- [Provided information]
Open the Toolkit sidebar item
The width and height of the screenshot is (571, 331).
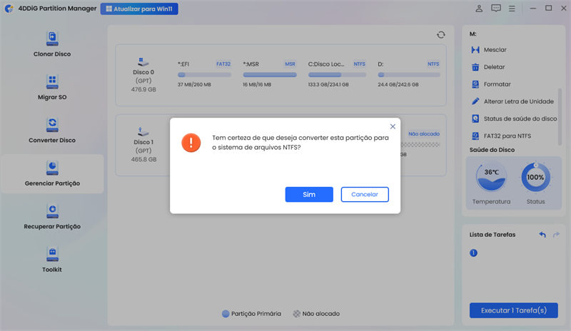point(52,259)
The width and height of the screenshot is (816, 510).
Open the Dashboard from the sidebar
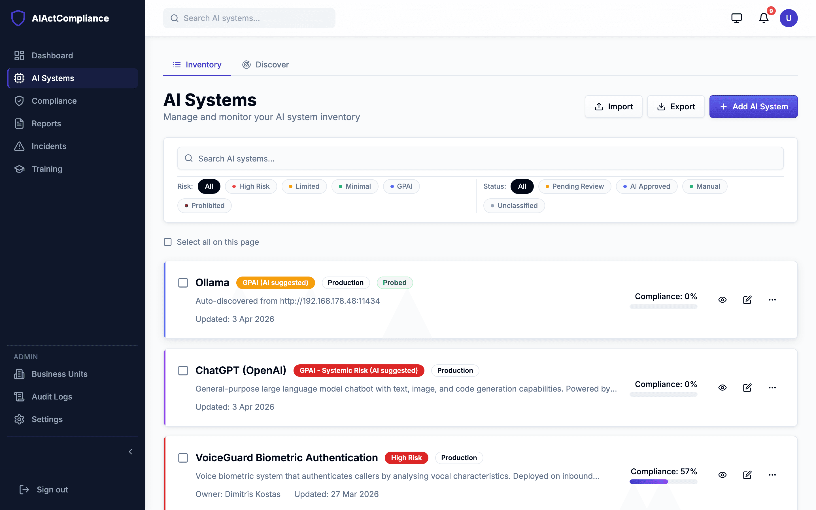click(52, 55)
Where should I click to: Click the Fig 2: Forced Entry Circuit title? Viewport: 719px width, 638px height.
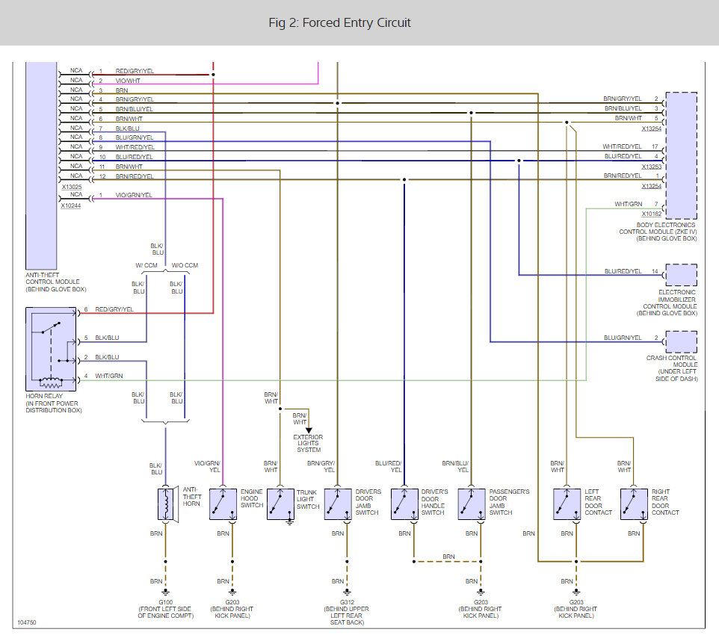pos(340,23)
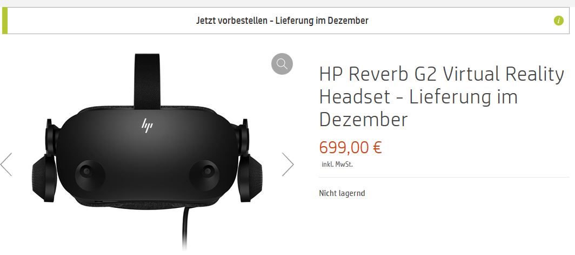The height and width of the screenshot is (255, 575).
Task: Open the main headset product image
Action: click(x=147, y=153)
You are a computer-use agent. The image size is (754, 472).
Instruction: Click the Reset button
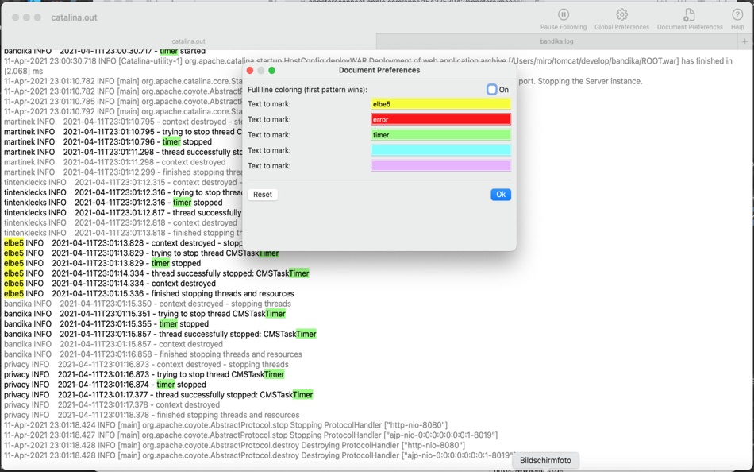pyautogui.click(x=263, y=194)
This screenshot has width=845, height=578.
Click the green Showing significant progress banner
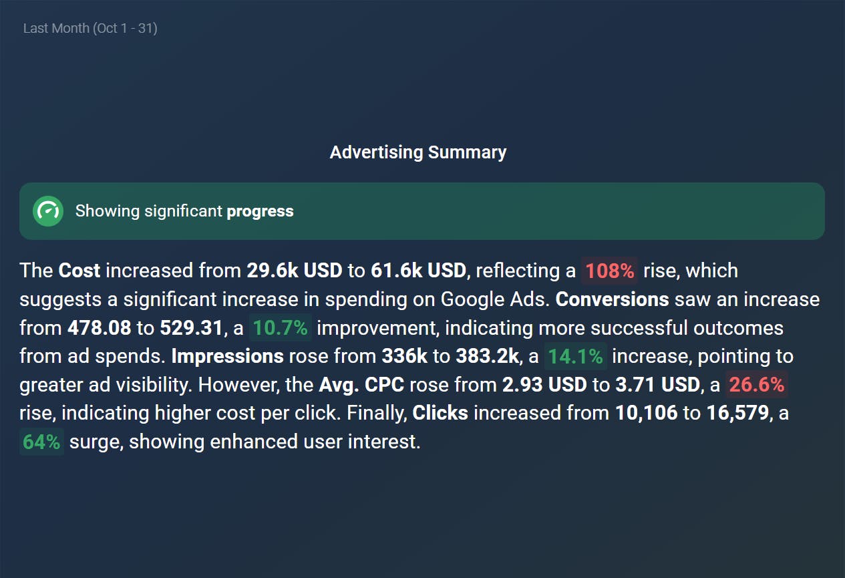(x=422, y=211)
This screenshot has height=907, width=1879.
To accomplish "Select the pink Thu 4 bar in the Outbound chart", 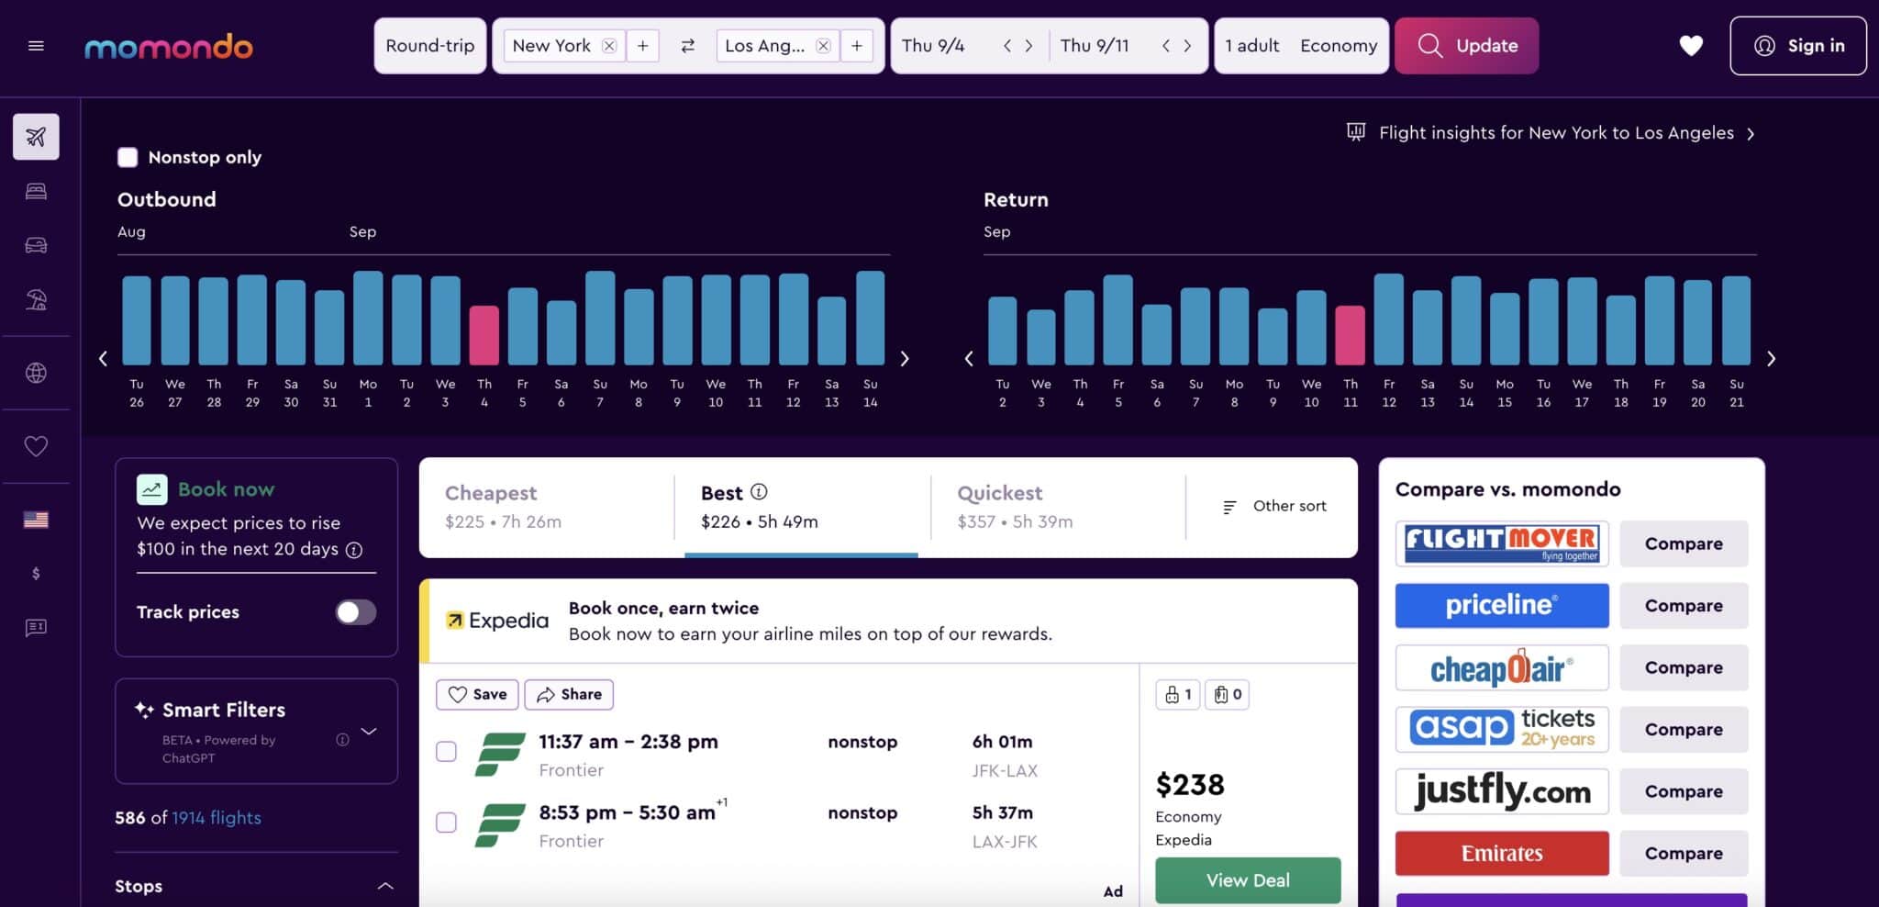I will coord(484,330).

- [Your task]
List each line of the data above that contains the string "image". Case counts.

- [Solution to the exercise]
Task: Open the main headset product image
You are a computer-use agent. The image size is (754, 472).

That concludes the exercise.